2. Credit Cycle Exposure
Capital One is now the largest credit card lender in the U.S. Credit card loans are unsecured consumer debt — the first asset class to deteriorate in a recession. The 3.59% delinquency rate, while improved, still represents billions in potentially troubled loans across a $135B+ card portfolio.
3. Regulatory Scrutiny
The filing discloses multiple capital and regulatory requirements. As a systemically important institution post-Discover, Capital One faces heightened regulatory expectations. The mention of potential material weaknesses in internal controls is particularly concerning for a company that just completed a transformative acquisition.
4. Payment Network Competition
Owning the Discover Network gives Capital One independence from Visa/Mastercard — but the Discover Network has significantly lower merchant acceptance compared to Visa/Mastercard. Growing the network's market share while maintaining competitive interchange rates is a multi-year challenge.
Summary
Grade: C. The Discover acquisition transforms the risk profile — investigate integration execution closely.
Capital One's underlying lending business is functioning: declining delinquencies, adequate capital ratios, and cash that covers debt. Ernst & Young issued a clean opinion.
But FY2025 is dominated by the Discover acquisition: goodwill tripled, net income halved, provisions surged $8B+, and ROE collapsed to 2.2%. The mention of potential material weaknesses in internal controls is a yellow flag unique to this integration period.
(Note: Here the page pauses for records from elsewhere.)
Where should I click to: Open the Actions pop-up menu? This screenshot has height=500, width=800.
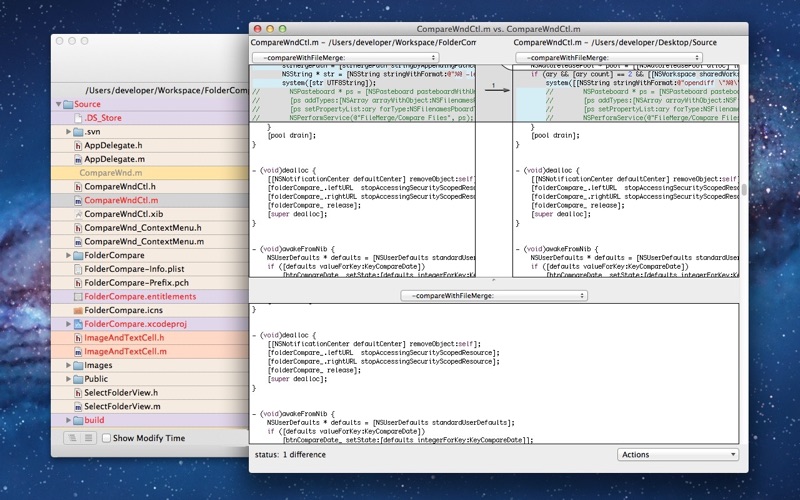click(x=678, y=455)
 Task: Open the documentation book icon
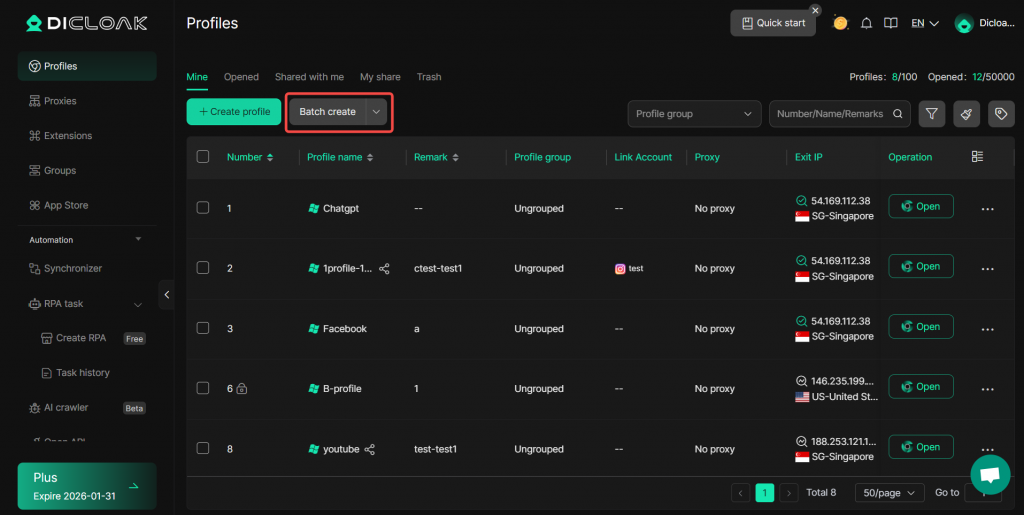(x=890, y=23)
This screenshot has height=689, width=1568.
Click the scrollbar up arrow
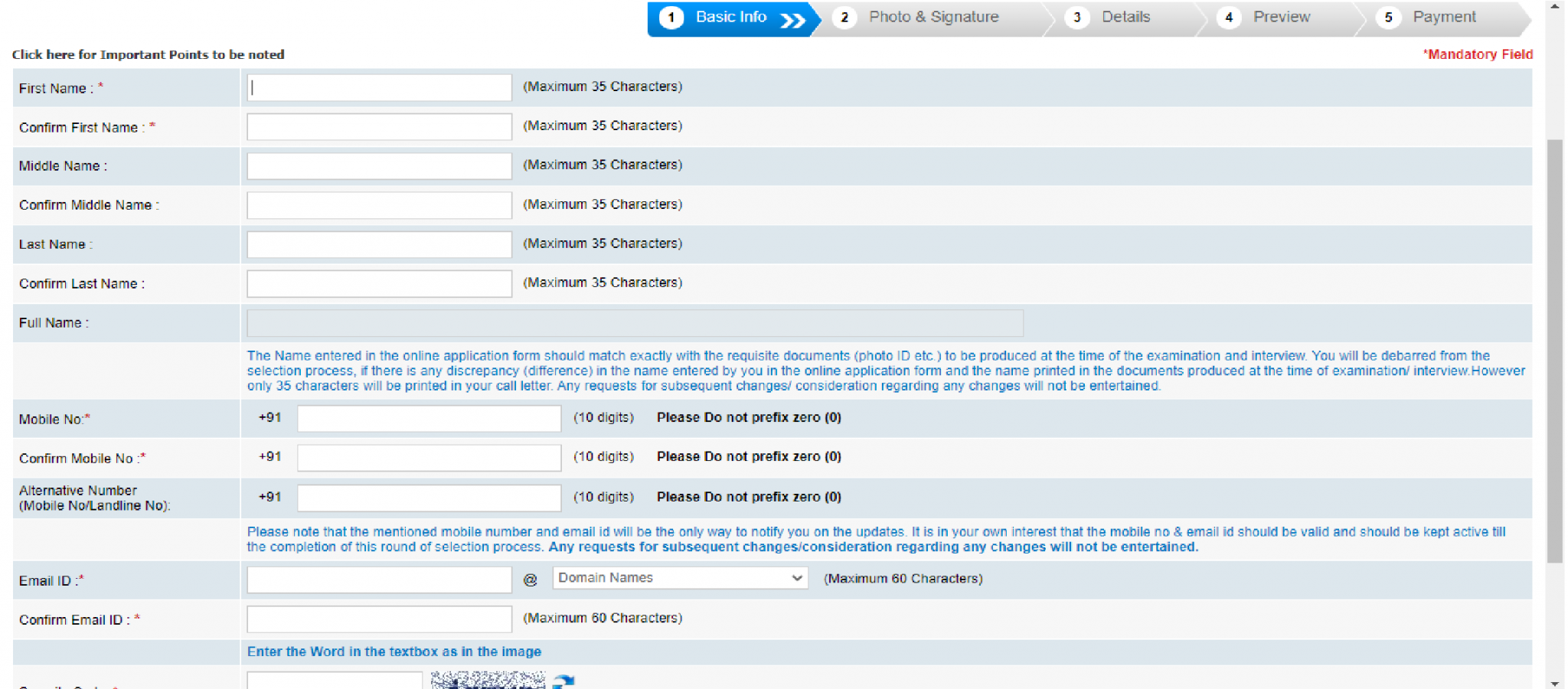point(1554,6)

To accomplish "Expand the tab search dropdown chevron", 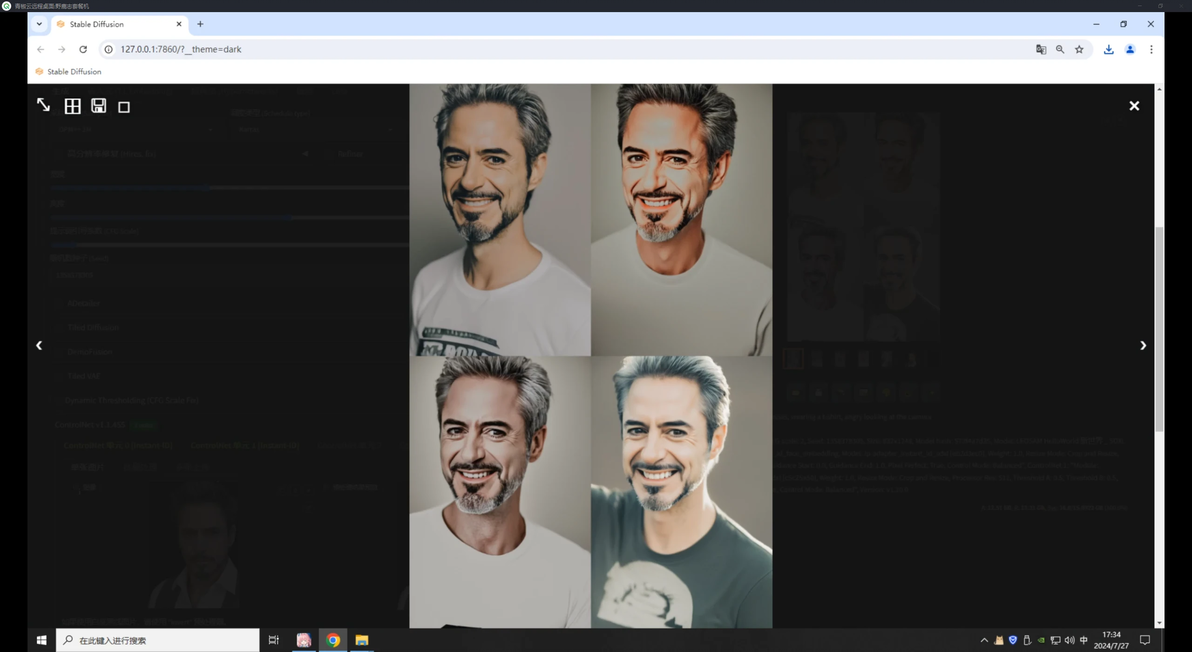I will [40, 24].
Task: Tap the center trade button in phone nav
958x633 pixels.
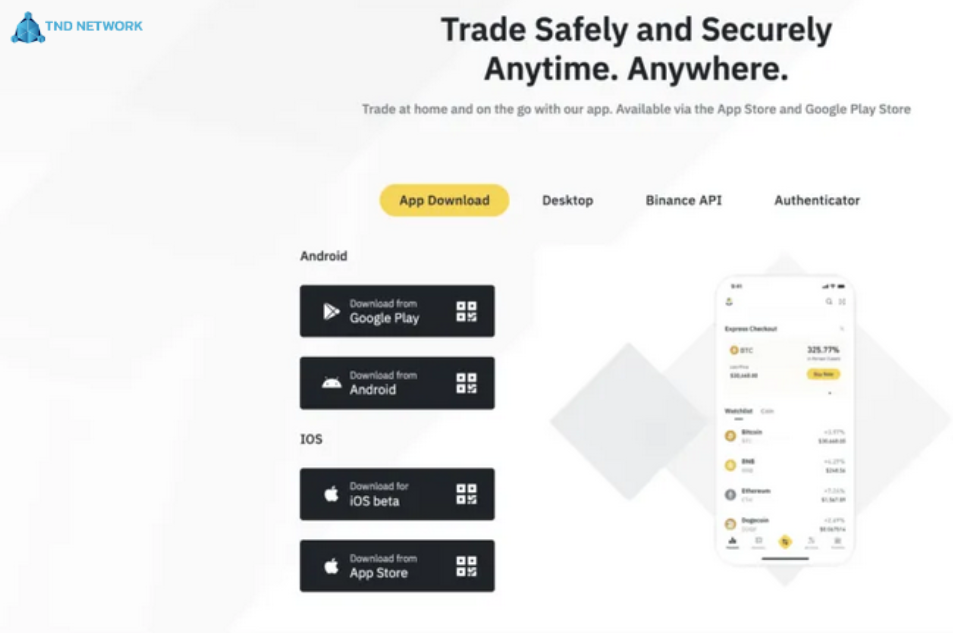Action: (785, 541)
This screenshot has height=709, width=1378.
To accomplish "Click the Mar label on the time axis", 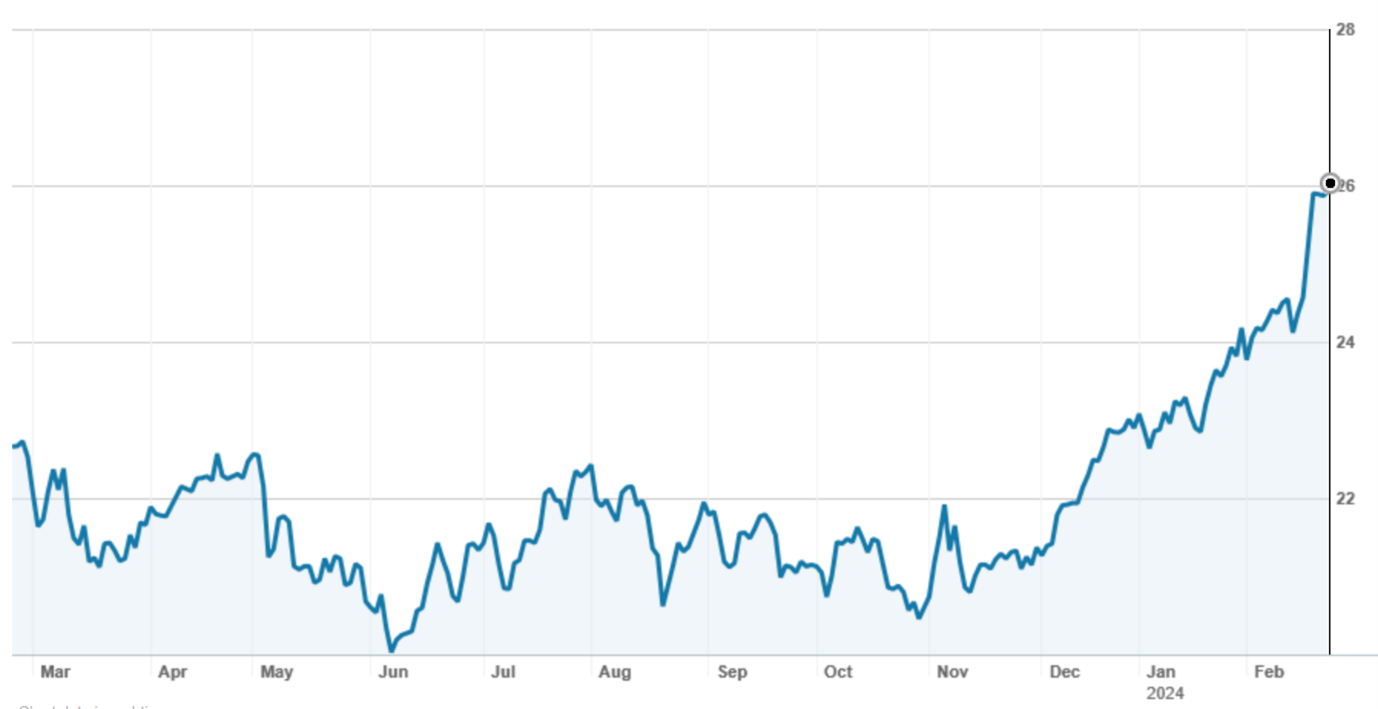I will (x=55, y=672).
The grade of C reflects not an earnings manipulation risk, but a structural transformation risk. Capital One bet the company on Discover. The next two years will determine whether this was a value-creating masterstroke or an expensive mistake. Monitor: (1) delinquency trend across the combined portfolio, (2) resolution of internal control weakness disclosures, (3) ROE recovery trajectory, (4) Discover Network merchant acceptance growth.
**Disclaimer**: This report is based on Capital One's FY2025 10-K filed with SEC EDGAR on February 19, 2026. This is NOT investment advice.
Data: SEC EDGAR 10-K + Yahoo Finance
Auditor: Ernst & Young LLP (Unqualified opinion, Critical Audit Matters noted)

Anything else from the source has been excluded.